Aux yeux d’Hérodote, la vie humaine est un drame conduit à son dénouement par la divinité, suivant certaines lois générales qui réservent à la moralité humaine le principal rôle, mais qui laissent quelque place au caprice des dieux ; l’histoire est une suite de miracles gouvernés surtout par une pensée morale. Aux yeux de Thucydide, la vie humaine est un ensemble de faits qui s’enchaînent suivant des lois nécessaires, toujours les mêmes, sans aucune intervention extérieure et accidentelle de la divinité ; où la moralité humaine joue un rôle sans doute, mais bien moins parce qu’un acte immoral appelle un châtiment théologique, un jugement de la Providence, que parce qu’il est en soi, presque toujours, un acte inintelligent, un acte qui méconnaît la liaison scientifique et nécessaire des choses. La philosophie de Thucydide ressemble à celle d’Anaxagore et d’Hippocrate. L’Esprit, le Νοῦς d’Anaxagore, n’agit qu’une fois, pour ainsi dire, à l’origine des choses, à peu près, comme le Dieu de Descartes, qui donne au monde une chiquenaude et laisse ensuite les lois de la mécanique accomplir en paix leur œuvre.
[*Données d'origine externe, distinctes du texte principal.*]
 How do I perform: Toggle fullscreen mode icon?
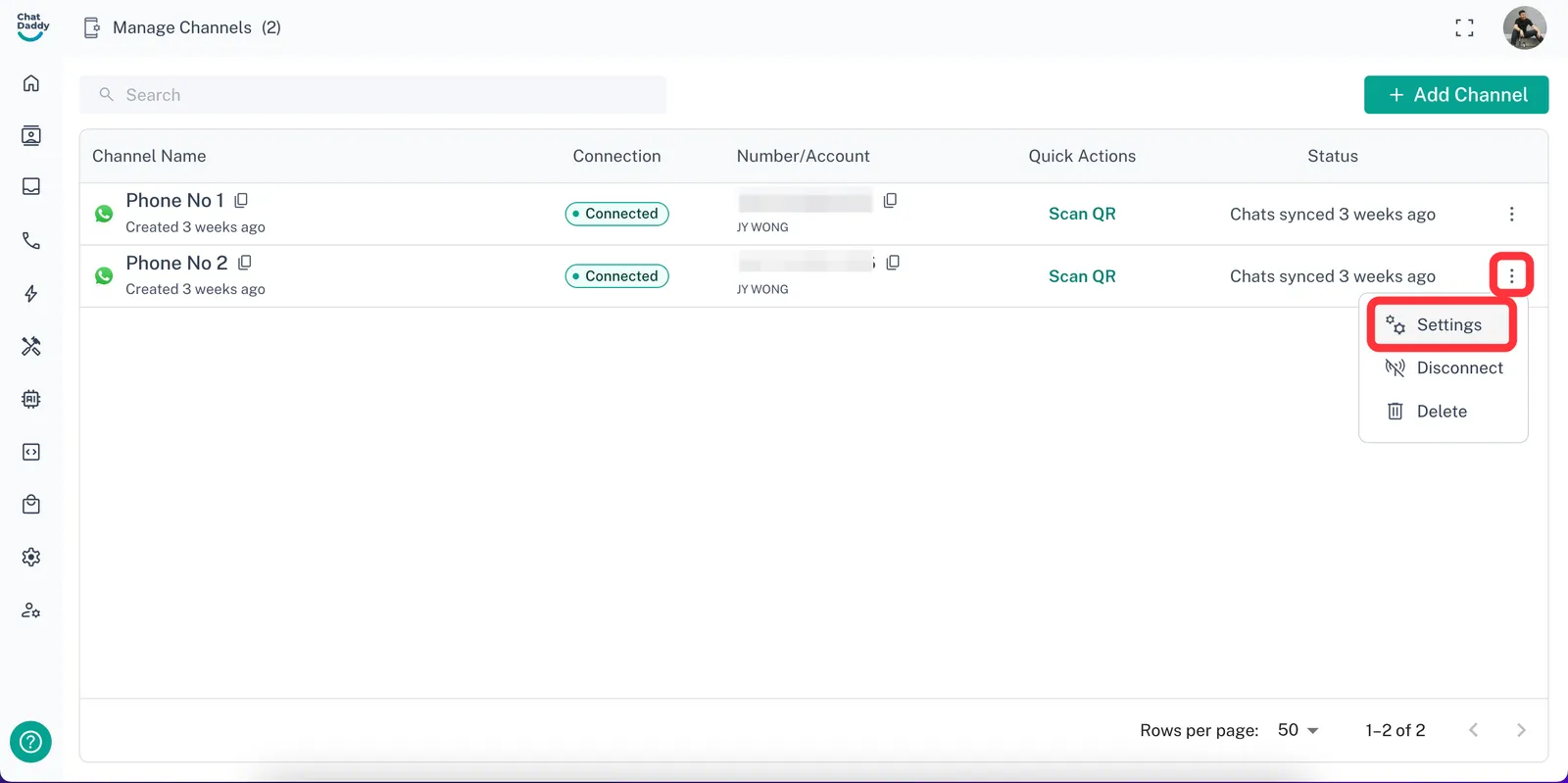pos(1464,28)
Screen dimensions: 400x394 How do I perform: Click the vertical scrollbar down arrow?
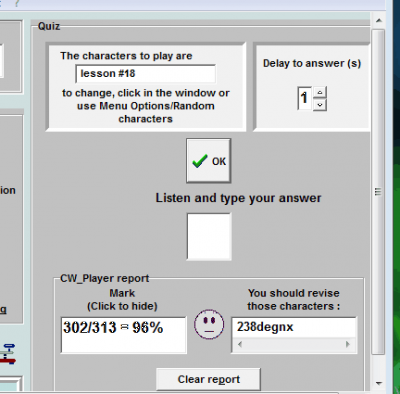[378, 383]
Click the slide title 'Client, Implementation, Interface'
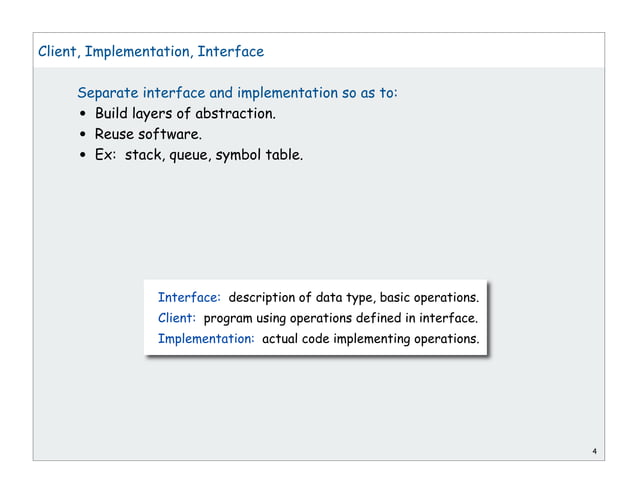 pos(151,52)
Hippocrate¤, disait : « Il n’y a pas, suivant moi, de maladies plus humaines ou plus divines les unes que les autres ; toutes sont semblables en ce point et également divines ; chacune est selon la nature de ces choses, et rien ne se fait contre la nature[1]. » Thucydide est de cette école. Il aurait put dire avec Hippocrate qu’en histoire non plus il n’y a pas de faits plus divins les uns que les autres ; tous sont également divins et également naturels. Point de miracles ni de merveilleux ; rien que des causes secondes toujours les mêmes, aussi

  1. Hippocrate, Περὶ ἀέρων καὶ τόπων, C., 22.